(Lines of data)
##############################

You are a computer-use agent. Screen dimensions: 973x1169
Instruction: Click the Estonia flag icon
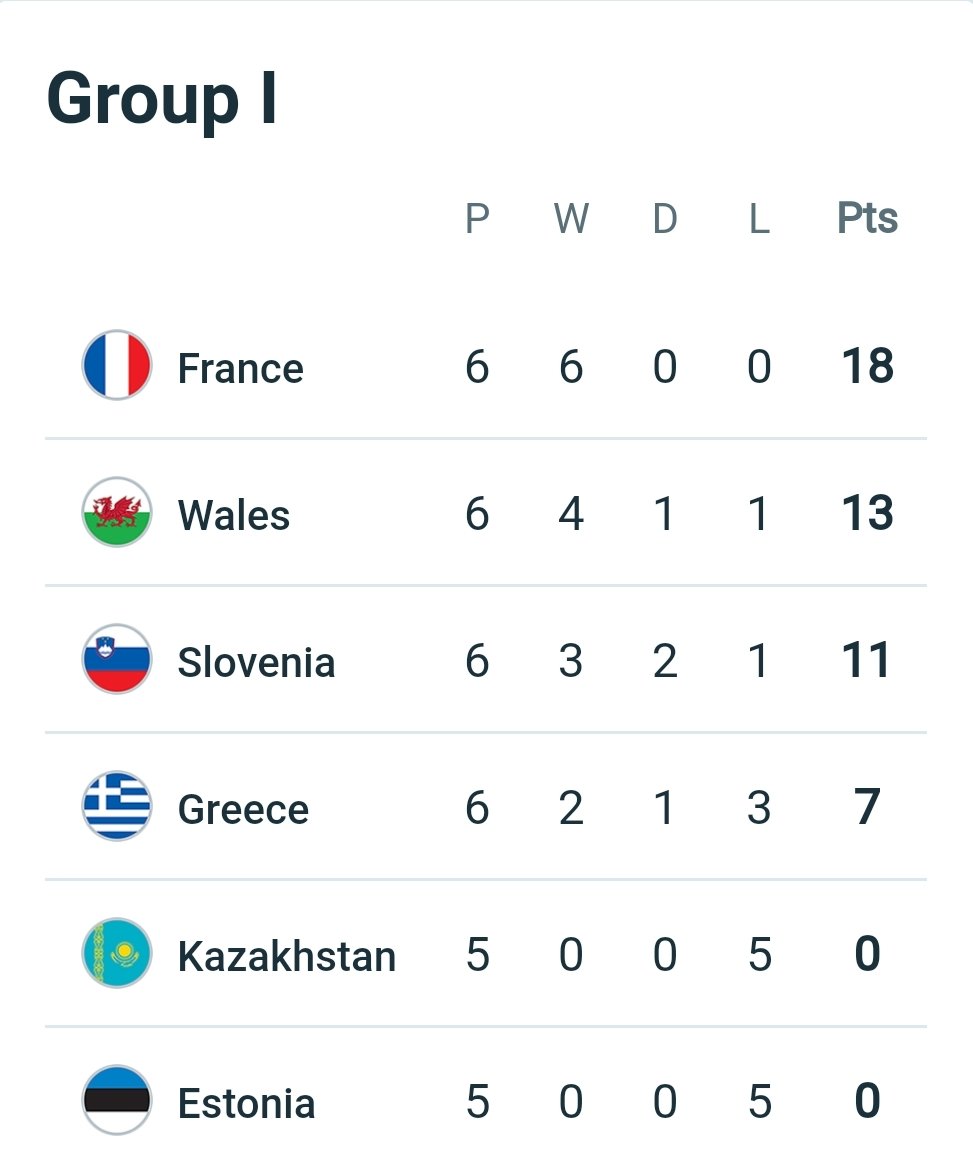click(117, 1101)
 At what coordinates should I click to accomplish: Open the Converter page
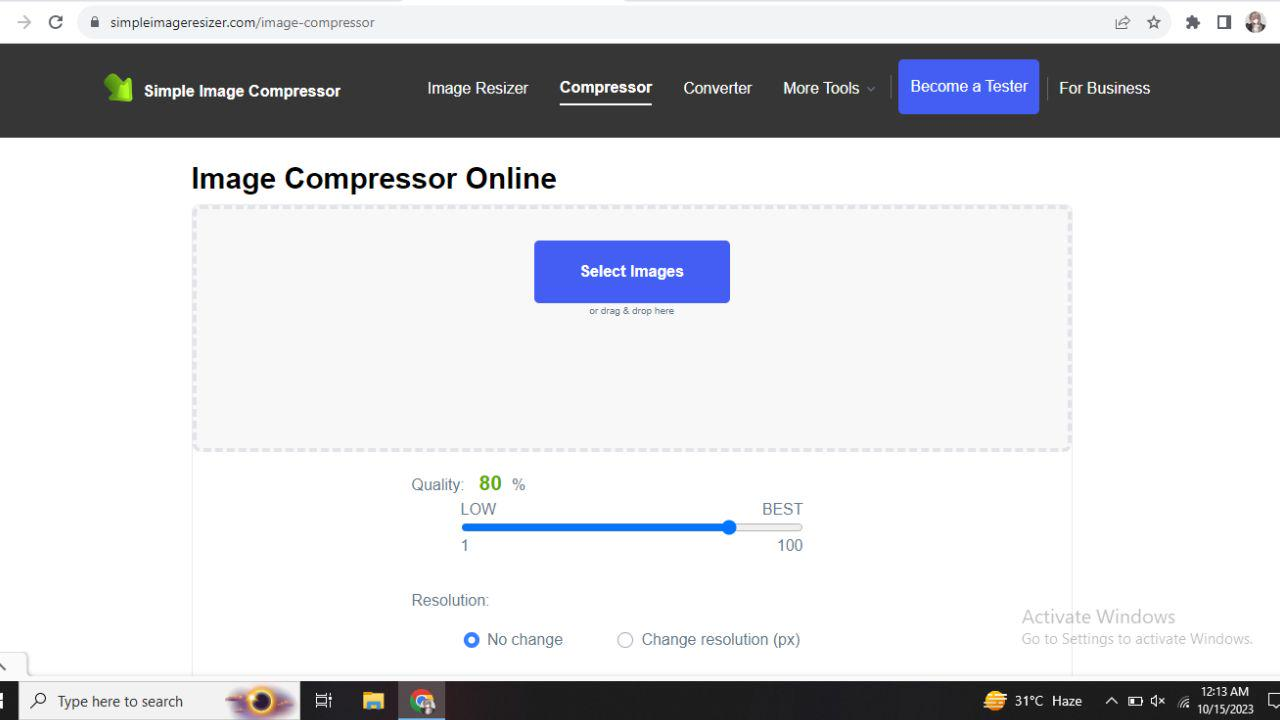coord(717,88)
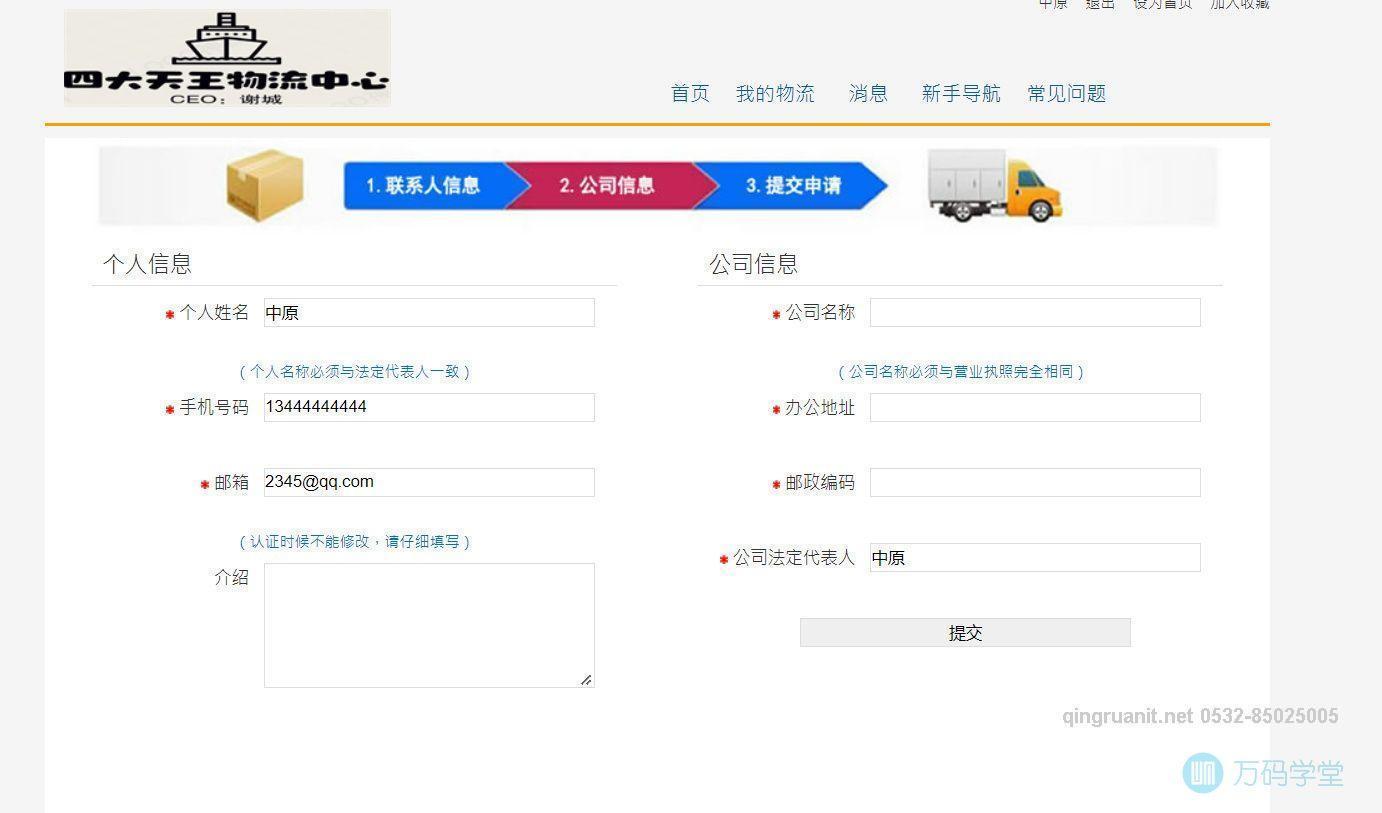Select step 3 提交申请 arrow
The height and width of the screenshot is (813, 1382).
click(795, 185)
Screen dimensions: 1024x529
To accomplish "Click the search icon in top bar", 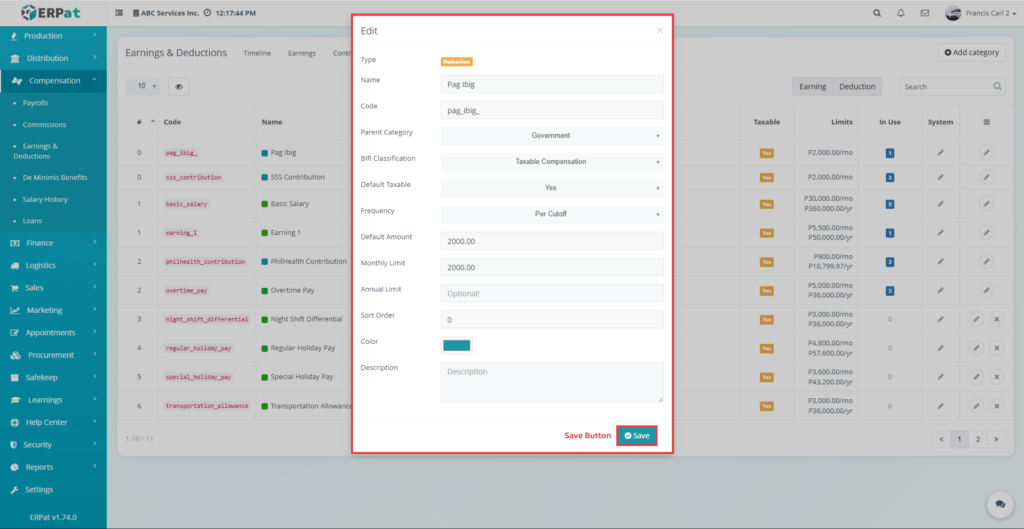I will pos(877,13).
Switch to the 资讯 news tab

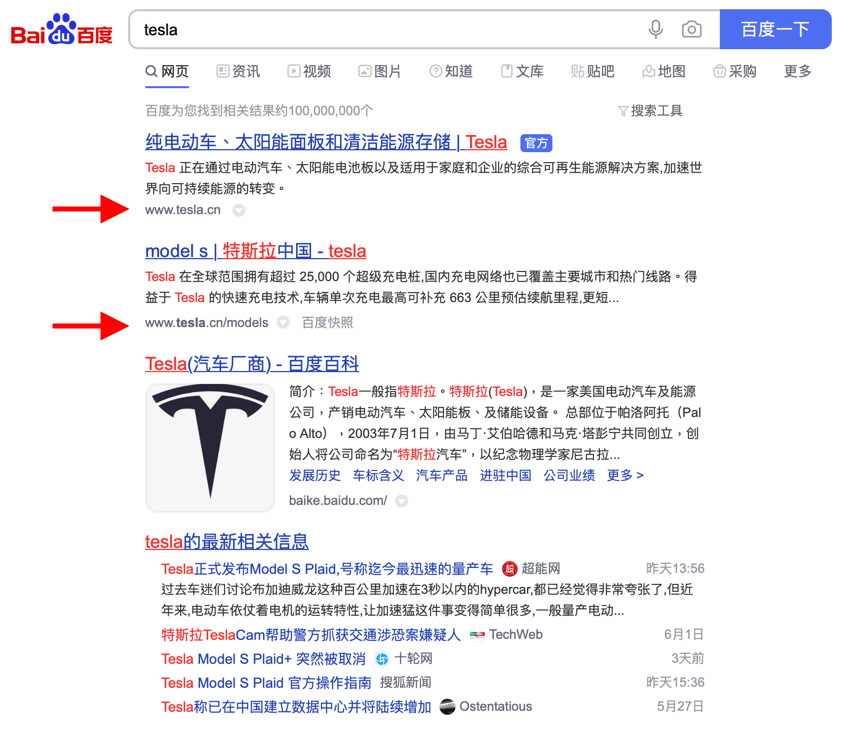click(238, 72)
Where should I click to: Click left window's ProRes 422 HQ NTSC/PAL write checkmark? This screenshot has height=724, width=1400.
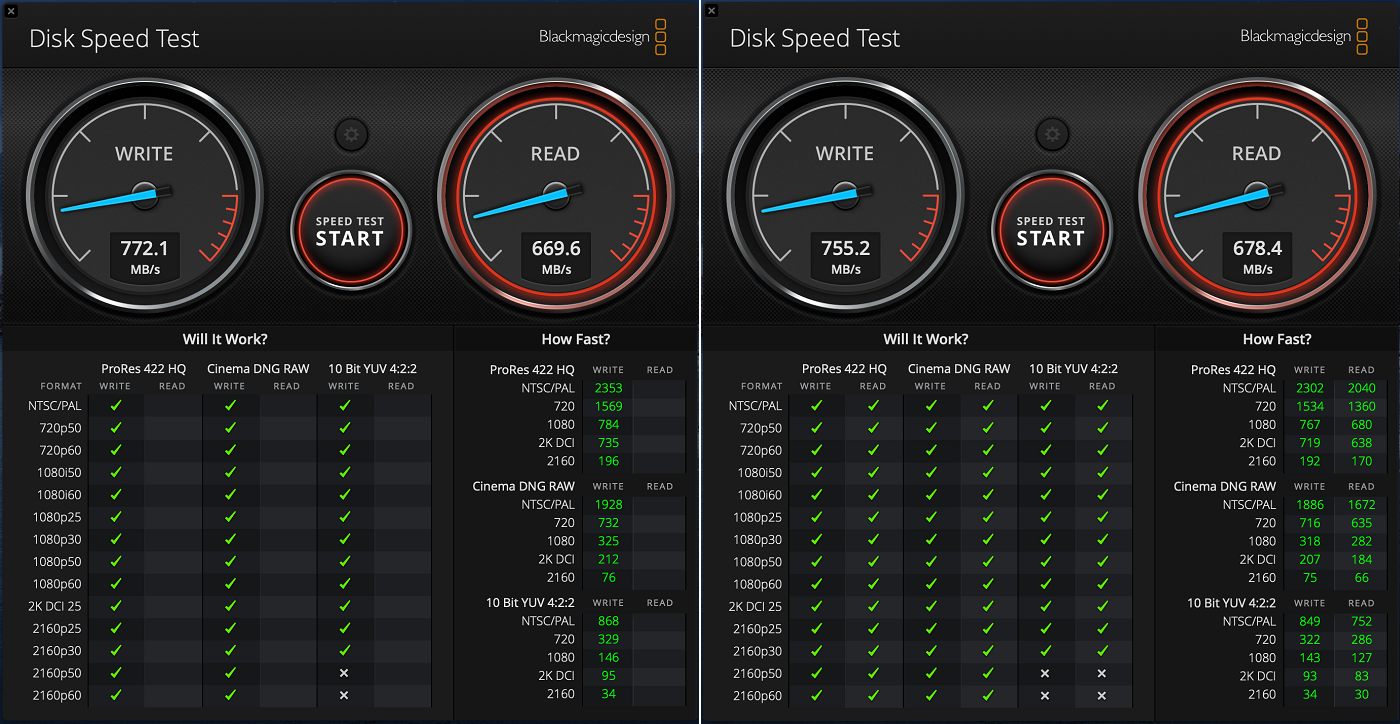116,406
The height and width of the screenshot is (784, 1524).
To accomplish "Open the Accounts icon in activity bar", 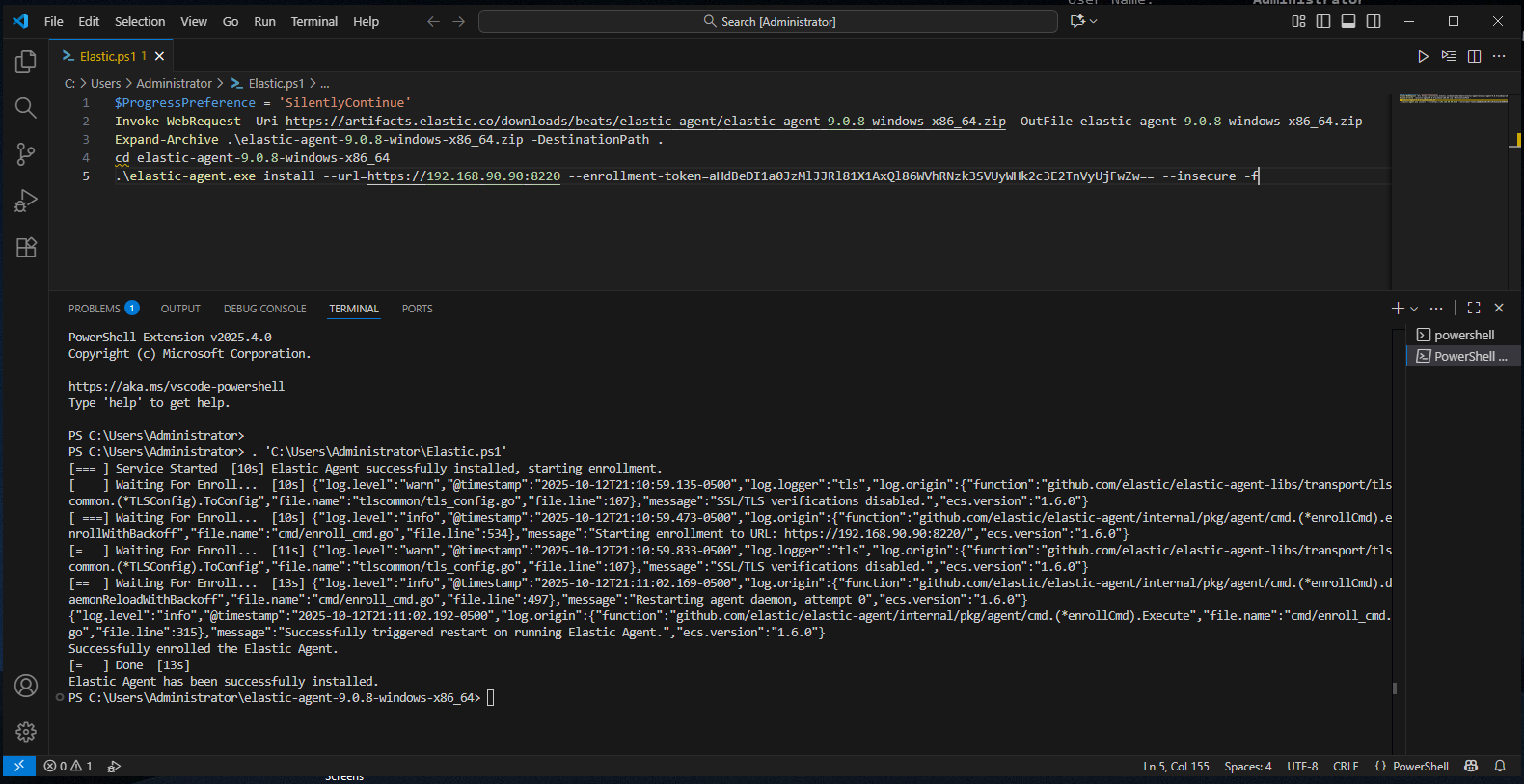I will pyautogui.click(x=26, y=686).
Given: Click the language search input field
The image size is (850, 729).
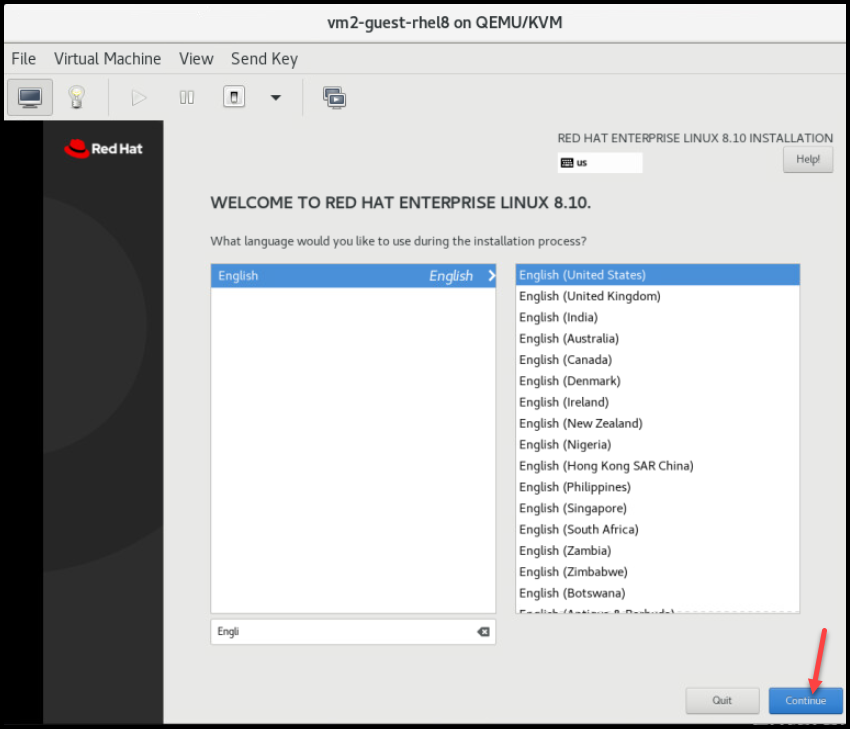Looking at the screenshot, I should [x=340, y=632].
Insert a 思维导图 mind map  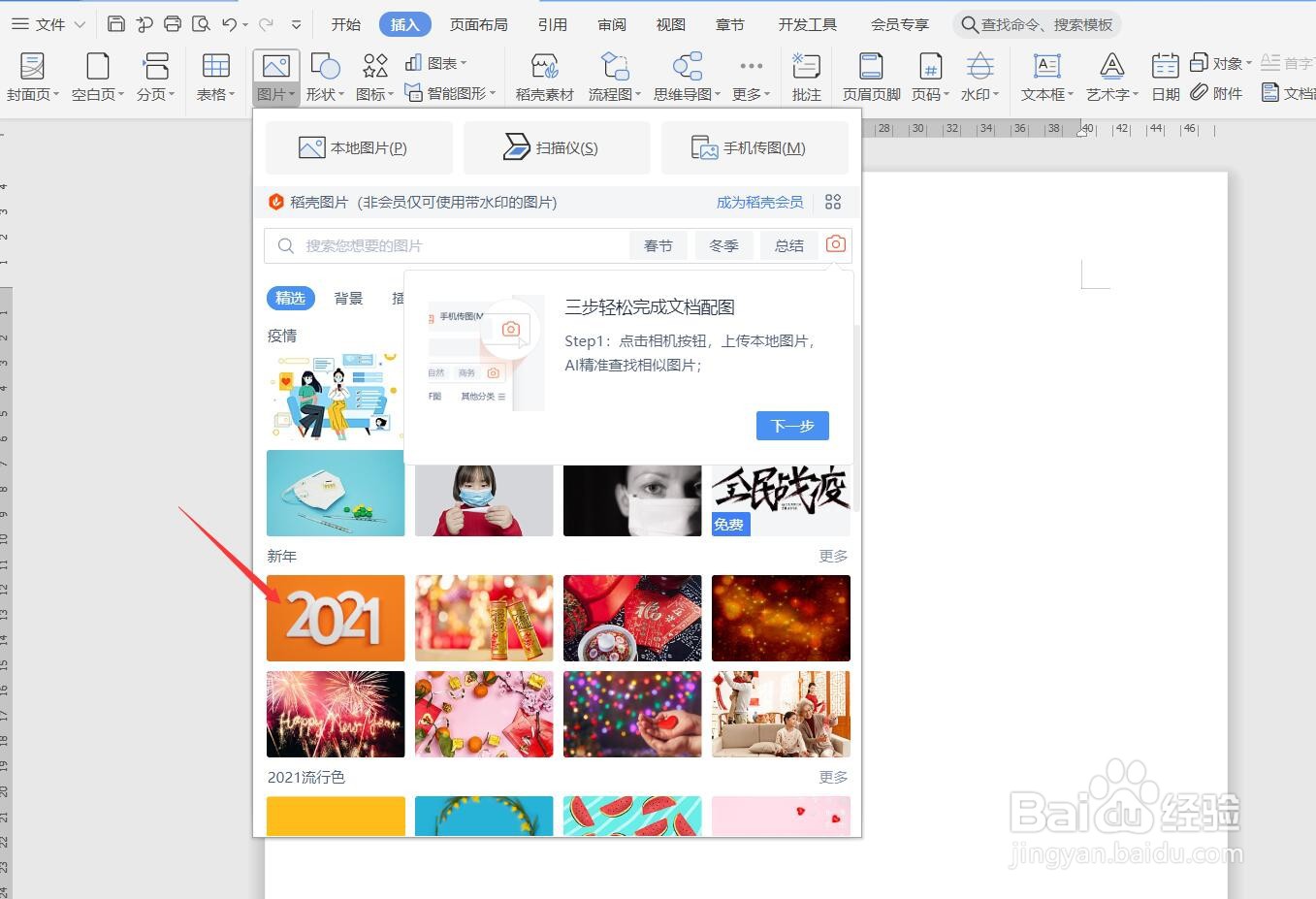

##############################

| Exercise description |
Convert the data from its first line up to and including the line with "click(795, 185)" into a Markdown table with the columns Row and Line, skipping blank lines. Leave the pictures out of the table.

| Correct answer |
| Row | Line |
|---|---|
| 1 | You are a computer-use agent. Screen dimensions: 973x1169 |
| 2 | Instruction: Click the Estonia flag icon |
| 3 | click(117, 1101) |
| 4 |  At what coordinates should I click to accomplish: Open the Converter page |
| 5 | coord(717,88) |
| 6 | Select step 3 提交申请 arrow |
| 7 | The height and width of the screenshot is (813, 1382). |
| 8 | click(795, 185) |